= Kojijū =

Japanese noblewoman and waka poet

Kojijū (小侍従; 1121–1202 CE) (also Matsuyoi no Kojijū) was a waka poet and Japanese noblewoman active in the late Heian period.

Her father was Ki no Mitsukiyo, and her mother was the poet Hanazono Sadaijinke no Kodaishin.

As a lady-in-waiting, she served the twice-empress Fujiwara no Tashi (who was wife, successively, to Emperor Konoe and Emperor Nijō), as well as in the court of the retired Emperor Takakura. Additionally, she took part in poetry contests organized by Emperor Go-Toba. During this time, courtiers were expected to be skilled poets, and a great deal of court life involved composing and exchanging poetry, as well as participating in poetry contests.
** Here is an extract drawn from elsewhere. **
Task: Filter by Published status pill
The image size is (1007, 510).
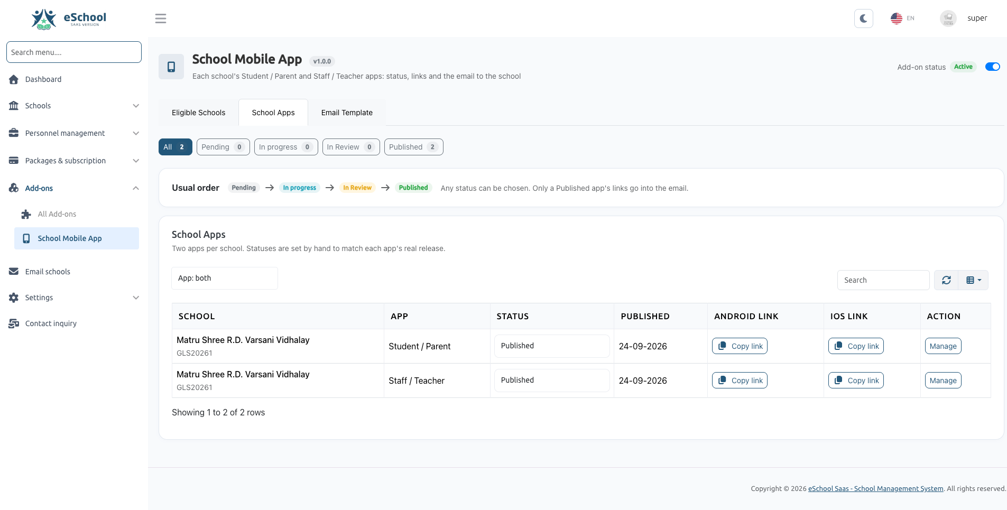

Kojijū is designated a member of the Female Thirty-Six Immortals of Poetry (女房三十六歌仙, Nyōbō Sanjūrokkasen). She left a private collection of poems titled the Kojijū-shū.

Contemporaries noted her for her especial skill in composing poems that exactly suited the situation, particularly when writing a verse as a response to someone else's verse.

In 1179, she became a Buddhist nun.

== Works cited ==
- Morimoto, Motoko (1983). "Nihon Koten Bungaku Daijiten"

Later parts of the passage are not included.